Beta candidate available for Kotlin 1.0
Kotlin 1.0 is now available in beta mode after 14 milestone releases. JetBrains’ JVM language, developed over a period of four years, packs in Java interoperability, changes to the language itself as well as IDE improvements. Test it now!
The binary format is considered final, with major language changes for the official beta and final version no longer planned, according to the Russia-based team. Compared to their last milestone, the beta candidate still contains some considerable innovations.
What is Kotlin?
Since February 2012, Kotlin has been made available via open source. The creation of Kotlin came about due to JetBrains originally believing that other JVM languages such as Scala and Ceylon were too complex or too slow.

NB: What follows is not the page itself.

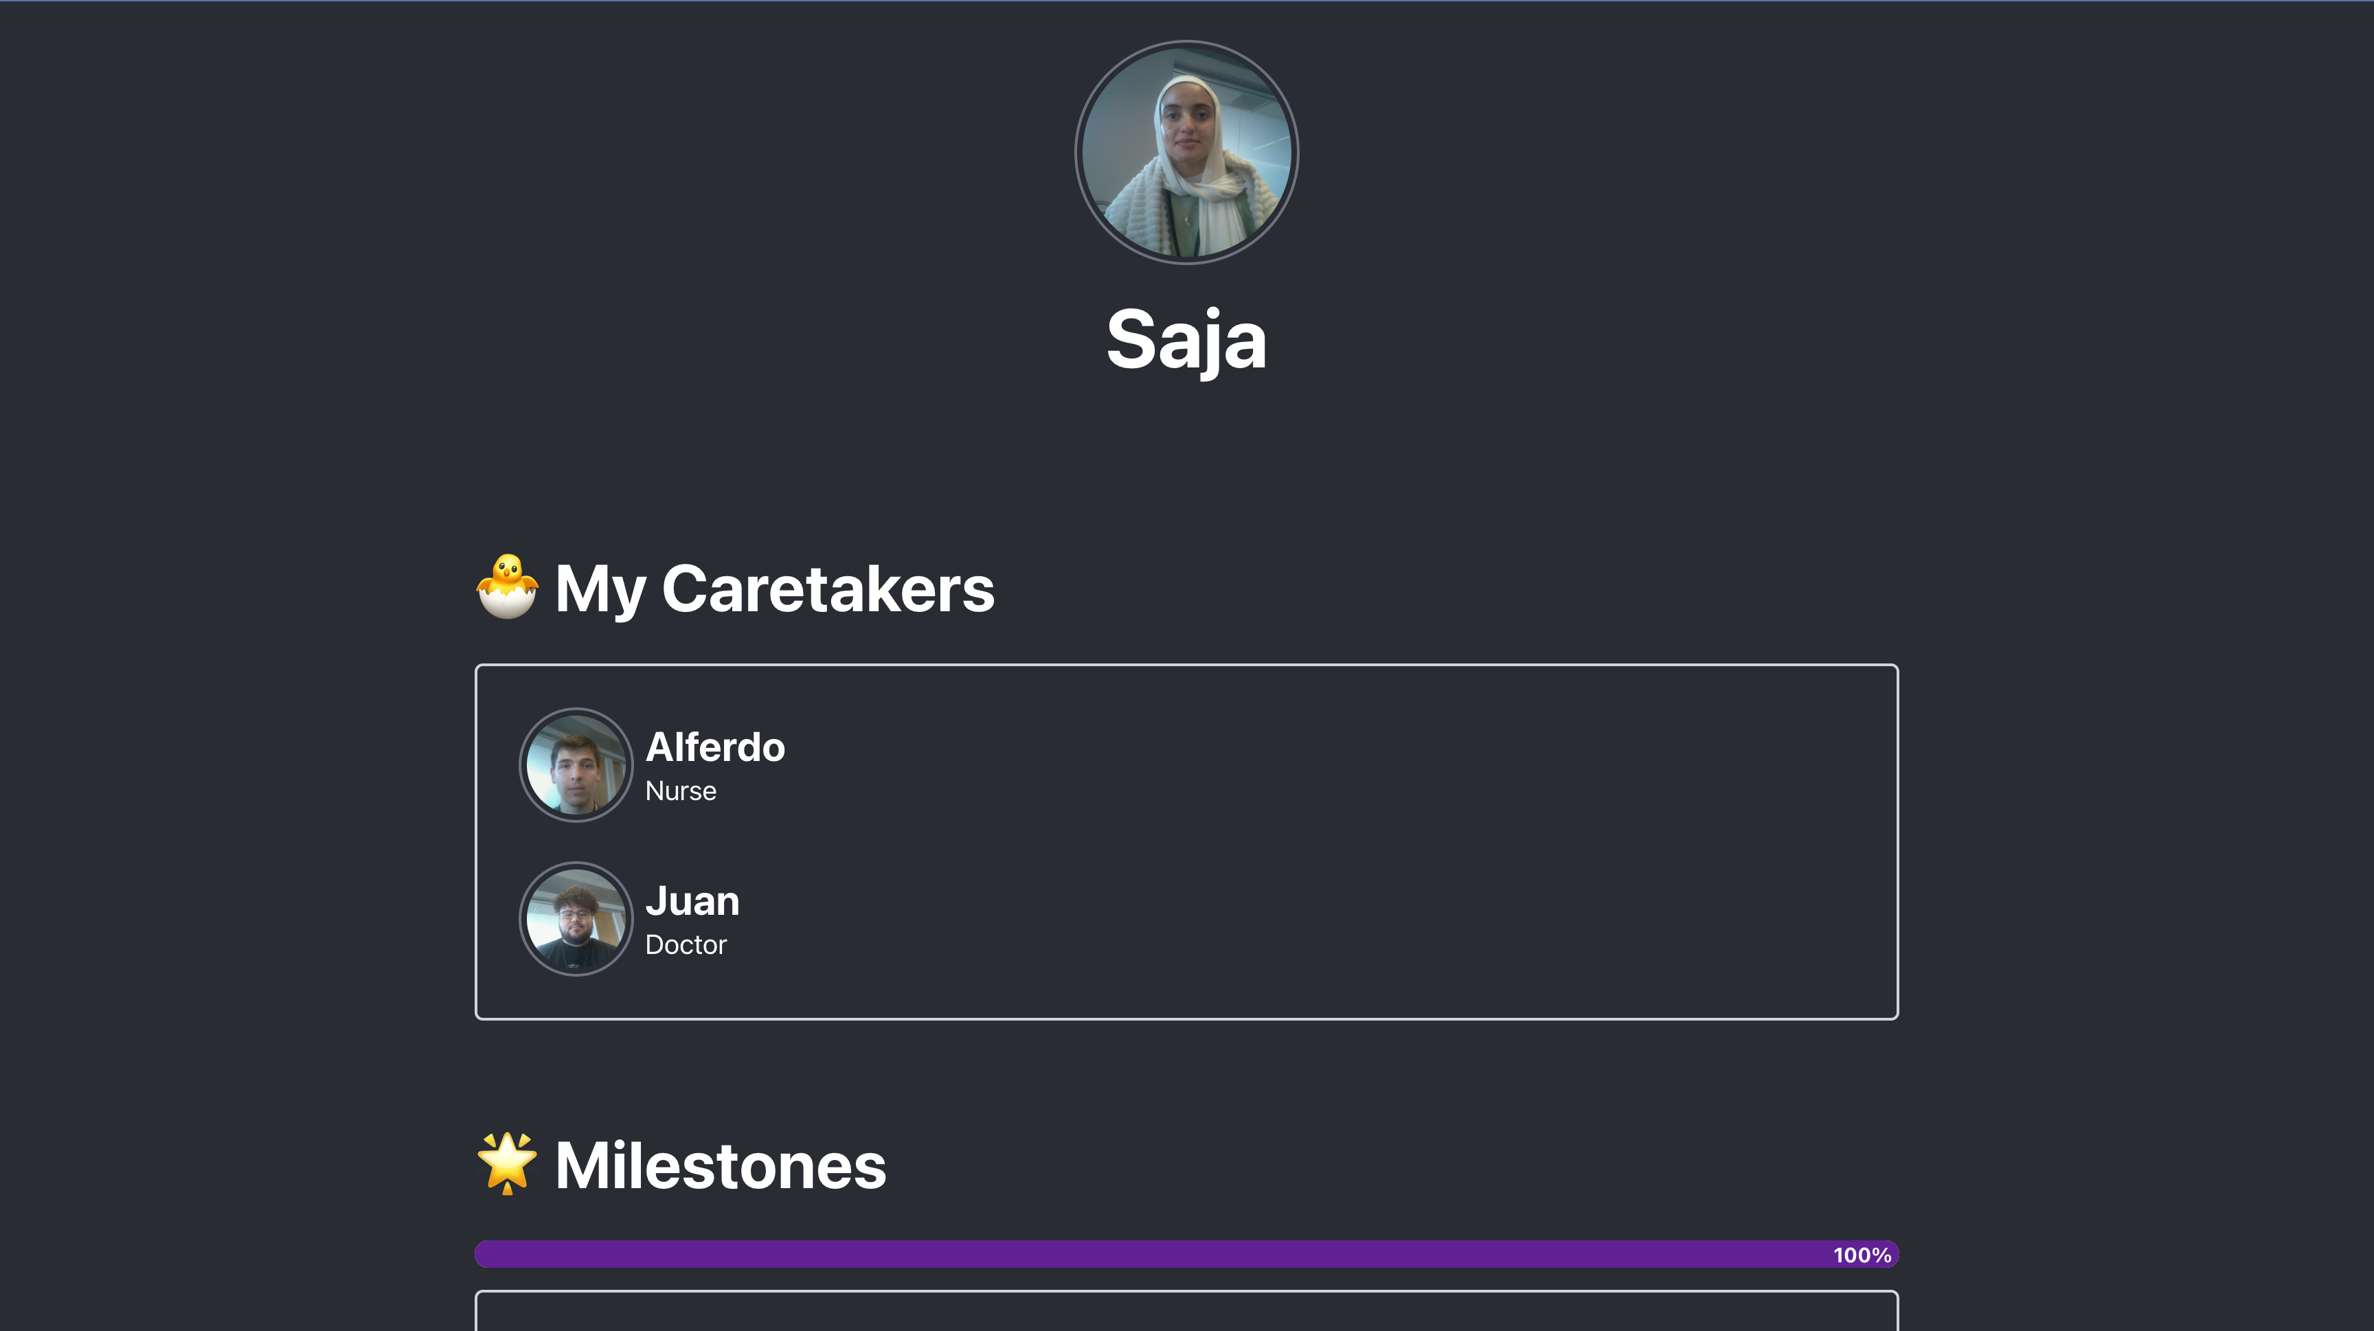
Task: Click the milestones list card below progress bar
Action: pyautogui.click(x=1186, y=1312)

Language changes and Kotlin collections
Since the last milestone, the
operator modifier was required on functions in the interest of operator overloading. This also now applies to infix functions. To this end, every Java function can now be used with an appropriate signature as an operator. To avoid confusion, some changes to operator names have been made as part of the beta, where instead of
minus for unary functions,
unaryMinus are now to be used.
In addition, the functional annotation
@Deprecated has been expanded: Using
ReplaceWith("...") to specify a replacement now provides you with a level via
HIDDEN and determines the behaviour of the compiler.
Kotlin collections are similar to Java collections but have ‘interfaces’ that distinguish between variable and ‘read-only’ collections. The main change in the current beta release is that collections and other core APIs have been cleaned up: For example,
size is now a property and
contains is type-safe. Through these changes, the library is set to “feel more like Kotlin” and stay compatible with Java at the same time.
Java interoperability, IDE changes and tools
Kotlin is now better equipped for static Java methods, fields and classes. For example, inherited nested classes, static methods and fields from Java classes can now be used inside their Kotlin subclass. Access to inherited Java static methods and fields are also available through their subclass name.
The interface inheritance rules are now compatible with Java 8 and
Int and other basic types are serialisable on the JVM from now on. Forming part of the IDE changes, autocomplete supports callable references and the methods
hashCode() are easier to generate, with unit testing becoming lighter overall.
With regard to tools, it should be noted that the compiler daemon is now enabled by default in the IDE, which now supports parallel compilation of independent modules. Other amendments include the removal of external annotations options in Maven and Gradle.